_Brief_
Reproduce the entries below, please. Keep every character the same.

_Data to use_
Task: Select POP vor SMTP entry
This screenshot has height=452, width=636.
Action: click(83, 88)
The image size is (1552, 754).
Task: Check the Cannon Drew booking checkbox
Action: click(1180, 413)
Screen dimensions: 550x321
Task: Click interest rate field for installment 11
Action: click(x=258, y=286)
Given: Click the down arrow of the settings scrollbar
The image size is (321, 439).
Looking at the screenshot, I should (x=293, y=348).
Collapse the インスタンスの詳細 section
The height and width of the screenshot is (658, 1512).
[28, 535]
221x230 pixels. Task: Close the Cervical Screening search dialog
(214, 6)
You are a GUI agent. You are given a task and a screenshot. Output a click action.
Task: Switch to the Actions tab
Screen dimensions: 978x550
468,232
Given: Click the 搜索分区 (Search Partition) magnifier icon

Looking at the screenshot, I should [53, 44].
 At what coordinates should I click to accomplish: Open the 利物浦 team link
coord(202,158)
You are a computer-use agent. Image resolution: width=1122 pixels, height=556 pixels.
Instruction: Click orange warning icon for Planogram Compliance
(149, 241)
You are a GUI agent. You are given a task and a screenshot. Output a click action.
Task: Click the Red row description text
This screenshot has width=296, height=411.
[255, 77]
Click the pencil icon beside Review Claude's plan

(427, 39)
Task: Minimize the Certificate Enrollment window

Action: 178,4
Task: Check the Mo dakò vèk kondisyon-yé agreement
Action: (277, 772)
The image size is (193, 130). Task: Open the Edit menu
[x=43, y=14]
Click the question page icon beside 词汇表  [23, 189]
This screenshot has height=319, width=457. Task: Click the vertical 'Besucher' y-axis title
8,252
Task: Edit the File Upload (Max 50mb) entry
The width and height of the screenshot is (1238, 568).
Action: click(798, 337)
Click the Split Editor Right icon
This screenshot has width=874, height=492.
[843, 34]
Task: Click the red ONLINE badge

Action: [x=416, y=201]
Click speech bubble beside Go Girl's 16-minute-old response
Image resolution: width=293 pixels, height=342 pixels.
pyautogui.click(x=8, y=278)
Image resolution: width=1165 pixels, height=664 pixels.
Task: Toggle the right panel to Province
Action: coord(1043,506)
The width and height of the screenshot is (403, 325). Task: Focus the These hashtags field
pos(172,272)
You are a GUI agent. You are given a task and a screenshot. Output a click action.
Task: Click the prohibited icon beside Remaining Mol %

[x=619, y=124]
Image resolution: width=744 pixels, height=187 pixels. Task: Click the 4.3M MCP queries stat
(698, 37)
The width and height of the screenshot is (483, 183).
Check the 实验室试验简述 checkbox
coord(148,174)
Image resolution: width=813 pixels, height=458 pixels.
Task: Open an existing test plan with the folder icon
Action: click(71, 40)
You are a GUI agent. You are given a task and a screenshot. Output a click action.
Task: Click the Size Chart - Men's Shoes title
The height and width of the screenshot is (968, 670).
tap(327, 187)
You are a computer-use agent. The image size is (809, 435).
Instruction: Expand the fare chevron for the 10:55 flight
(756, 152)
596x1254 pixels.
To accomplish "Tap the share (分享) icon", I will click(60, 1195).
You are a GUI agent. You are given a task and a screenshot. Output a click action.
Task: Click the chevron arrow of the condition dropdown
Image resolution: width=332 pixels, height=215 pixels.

_Task response_
Task: Select POP vor SMTP entry
This screenshot has height=452, width=636.
Action: click(83, 88)
The image size is (1552, 754).
Task: Check the Cannon Drew booking checkbox
Action: click(1180, 413)
Screen dimensions: 550x321
Task: Click interest rate field for installment 11
Action: click(x=258, y=286)
Given: Click the down arrow of the settings scrollbar
The image size is (321, 439).
Looking at the screenshot, I should (x=293, y=348).
Collapse the インスタンスの詳細 section
The height and width of the screenshot is (658, 1512).
[28, 535]
221x230 pixels. Task: Close the Cervical Screening search dialog
(214, 6)
You are a GUI agent. You are given a task and a screenshot. Output a click action.
Task: Switch to the Actions tab
Screen dimensions: 978x550
468,232
Given: Click the 搜索分区 (Search Partition) magnifier icon

Looking at the screenshot, I should [53, 44].
 At what coordinates should I click to accomplish: Open the 利物浦 team link
coord(202,158)
You are a computer-use agent. Image resolution: width=1122 pixels, height=556 pixels.
Instruction: Click orange warning icon for Planogram Compliance
(149, 241)
You are a GUI agent. You are given a task and a screenshot. Output a click action.
Task: Click the Red row description text
This screenshot has width=296, height=411.
[255, 77]
Click the pencil icon beside Review Claude's plan

(427, 39)
Task: Minimize the Certificate Enrollment window

Action: 178,4
Task: Check the Mo dakò vèk kondisyon-yé agreement
Action: (277, 772)
The image size is (193, 130). Task: Open the Edit menu
[x=43, y=14]
Click the question page icon beside 词汇表  [23, 189]
This screenshot has height=319, width=457. Task: Click the vertical 'Besucher' y-axis title
8,252
Task: Edit the File Upload (Max 50mb) entry
The width and height of the screenshot is (1238, 568).
Action: click(798, 337)
Click the Split Editor Right icon
This screenshot has width=874, height=492.
[843, 34]
Task: Click the red ONLINE badge

Action: [x=416, y=201]
Click speech bubble beside Go Girl's 16-minute-old response
Image resolution: width=293 pixels, height=342 pixels.
pyautogui.click(x=8, y=278)
Image resolution: width=1165 pixels, height=664 pixels.
Task: Toggle the right panel to Province
Action: coord(1043,506)
The width and height of the screenshot is (403, 325). Task: Focus the These hashtags field
pos(172,272)
You are a GUI agent. You are given a task and a screenshot. Output a click action.
Task: Click the prohibited icon beside Remaining Mol %

[x=619, y=124]
Image resolution: width=744 pixels, height=187 pixels. Task: Click the 4.3M MCP queries stat
(698, 37)
The width and height of the screenshot is (483, 183).
Check the 实验室试验简述 checkbox
coord(148,174)
Image resolution: width=813 pixels, height=458 pixels.
Task: Open an existing test plan with the folder icon
Action: click(71, 40)
You are a GUI agent. You are given a task and a screenshot. Output a click action.
Task: Click the Size Chart - Men's Shoes title
The height and width of the screenshot is (968, 670).
tap(327, 187)
You are a computer-use agent. The image size is (809, 435).
Instruction: Expand the fare chevron for the 10:55 flight
(756, 152)
596x1254 pixels.
To accomplish "Tap the share (分享) icon", I will click(60, 1195).
You are a GUI agent. You are given a task and a screenshot. Output a click action.
Task: Click the chevron arrow of the condition dropdown
Image resolution: width=332 pixels, height=215 pixels.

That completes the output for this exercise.